Work order 1 >>
Answer these questions from the passage about writing on Jonestown, one line each:
(a) What is the title of the author's article?
(b) For how many years have the families borne their grief?
(c) Whose letter to Jim Jones does the author mention from the FBI files?
Work order 2 >> Summarize the passage about writing on Jonestown in two sentences.
Work order 3 >> Pick up the passage about writing on Jonestown after its final sentence and continue it for one paragraph.

Provided passage >>
━━━━━━━━━━
Controversy accompanies many attempts, particularly by outsiders, to write about Jim Jones, Peoples Temple and Jonestown, and my article, “From Silver Lake to Suicide,” was no exception. Precious few witnesses to the final apocalypse in Guyana remain, and many differing, often incompatible points of view among historians, survivors, defectors and relatives have to be reconciled. Or not! Family members, still baffled and sometimes defensive about their long-dead relatives’ involvement with this infamous “cult,” resented certain implications they found in my article that cast their kinsfolk in an unflattering light. I am deeply sorry to have added to the burden of grief borne by these families for 30 years but this issue goes to the very heart of any attempt to revisit Jonestown in order to counter the overwhelming impression, created in the media, that the victims were dupes or fools, placidly led to their deaths by a madman. If we are to restore to these people their dignity, their humanity and their moral agency, we must also acknowledge the role of personal responsibility in what transpired. A humane approach to the plight of the victims of Jonestown has to allow for the existence of individual free will, as this enables these people to be considered as something other, something more, than victims. However, I may never be able to convince family members that the letter to Jim Jones from Phyllis Chaikin in the FBI files was written without any coercion by Jones but was the product of free will. Such are the moral complications of examining these extraordinary events.
━━━━━━━━━━
Source records >>
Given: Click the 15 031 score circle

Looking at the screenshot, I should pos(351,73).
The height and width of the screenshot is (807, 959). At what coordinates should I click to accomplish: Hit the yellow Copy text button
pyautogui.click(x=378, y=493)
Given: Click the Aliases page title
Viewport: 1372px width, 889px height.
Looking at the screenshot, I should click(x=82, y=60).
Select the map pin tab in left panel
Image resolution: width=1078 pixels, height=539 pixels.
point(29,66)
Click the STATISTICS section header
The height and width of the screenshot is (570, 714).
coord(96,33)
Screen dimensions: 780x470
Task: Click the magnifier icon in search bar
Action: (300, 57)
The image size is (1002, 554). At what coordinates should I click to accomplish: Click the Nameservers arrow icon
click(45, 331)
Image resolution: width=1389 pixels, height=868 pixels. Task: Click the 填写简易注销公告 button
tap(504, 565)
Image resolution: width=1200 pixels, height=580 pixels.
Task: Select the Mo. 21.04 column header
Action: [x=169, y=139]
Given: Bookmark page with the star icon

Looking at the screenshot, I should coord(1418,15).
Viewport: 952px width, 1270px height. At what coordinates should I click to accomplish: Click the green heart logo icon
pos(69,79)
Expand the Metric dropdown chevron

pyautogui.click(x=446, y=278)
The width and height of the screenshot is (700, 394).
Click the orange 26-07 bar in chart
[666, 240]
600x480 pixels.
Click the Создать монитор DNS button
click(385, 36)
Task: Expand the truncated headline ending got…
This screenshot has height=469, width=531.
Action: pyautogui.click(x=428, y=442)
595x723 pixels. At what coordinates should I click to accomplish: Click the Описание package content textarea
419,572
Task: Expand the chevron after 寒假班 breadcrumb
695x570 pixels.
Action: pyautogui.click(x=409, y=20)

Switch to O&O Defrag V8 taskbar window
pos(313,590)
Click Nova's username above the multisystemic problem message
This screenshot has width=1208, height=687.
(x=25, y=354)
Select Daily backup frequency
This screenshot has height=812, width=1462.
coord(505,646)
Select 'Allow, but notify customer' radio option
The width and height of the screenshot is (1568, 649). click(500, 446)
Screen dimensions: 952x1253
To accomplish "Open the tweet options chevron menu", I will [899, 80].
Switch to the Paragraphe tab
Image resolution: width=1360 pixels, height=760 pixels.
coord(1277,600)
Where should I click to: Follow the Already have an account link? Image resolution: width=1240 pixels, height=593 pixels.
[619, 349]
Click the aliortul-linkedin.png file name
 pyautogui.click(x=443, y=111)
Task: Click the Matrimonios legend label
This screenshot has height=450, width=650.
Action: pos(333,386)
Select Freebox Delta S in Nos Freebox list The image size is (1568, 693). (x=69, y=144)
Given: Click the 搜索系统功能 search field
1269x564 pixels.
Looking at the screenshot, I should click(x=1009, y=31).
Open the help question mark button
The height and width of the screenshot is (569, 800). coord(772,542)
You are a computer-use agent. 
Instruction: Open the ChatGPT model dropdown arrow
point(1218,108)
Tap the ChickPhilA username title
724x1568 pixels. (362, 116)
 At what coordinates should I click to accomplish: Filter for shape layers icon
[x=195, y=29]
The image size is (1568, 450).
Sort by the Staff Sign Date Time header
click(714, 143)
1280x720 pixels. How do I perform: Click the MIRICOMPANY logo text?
━━━━━━━━━━
Exercise answer 1 >>
(a) "From Silver Lake to Suicide"
(b) 30 years
(c) Phyllis Chaikin's

Exercise answer 2 >> Family members of Jonestown victims resented implications in the author's article "From Silver Lake to Suicide" that cast their relatives in an unflattering light, and the author expresses deep regret for adding to their grief. The author argues that restoring the victims' dignity, humanity and moral agency means acknowledging individual free will and personal responsibility, while conceding that relatives may never accept that Phyllis Chaikin's letter to Jim Jones was written without coercion.

Exercise answer 3 >>
In writing the article, I became intrigued by the apparent link between “new religion” of the 1970s and “Red” political activism in the 1950s. High school friends of Chaikin, the woman whose letters from Jonestown I found in the basement of my house and who perished in Guyana with her husband and two teenagers, contacted me after the story was published, to express their sadness — and often their surprise — at her fate. Chaikin, like many of her contemporaries, had been immersed in socialist values from birth; her parents were dedicated progressives. One of her classmates informed me that Chaikin’s father, Herbert Alexander, could not have been, as I wrote, a member of the Communist Party of the USA while working as an educator within the federal or state system, but that he, like all the others, considered Communism not to be a blueprint for revolutionary change as much as a necessary moral response to institutional racism, the suppression of organized labor and the ugly specter of McCarthy. To belabor the causal connection between Chaikin and her husband Gene Chaikin’s ideological upbringing and their subsequent attraction to Jim Jones and his communist god is somewhat glib, however. My original intuition, now reinforced by many subsequent conversations, is that the key to this mystery will be found in family pathology rather than politics, or at least in some combination of both. Jonestown represents a unique historical collision between race, religion and politics in modern American history, yet, for me, the significance of this family’s tragic narrative is personal, intimate. For the past 30 years America has placed Jonestown beyond the boundaries of both rational and empathetic understanding, yet, if I have learned anything from the letters, from my researches and from the response to my piece, these “victims” of Jonestown were more like us than we have been raised to believe.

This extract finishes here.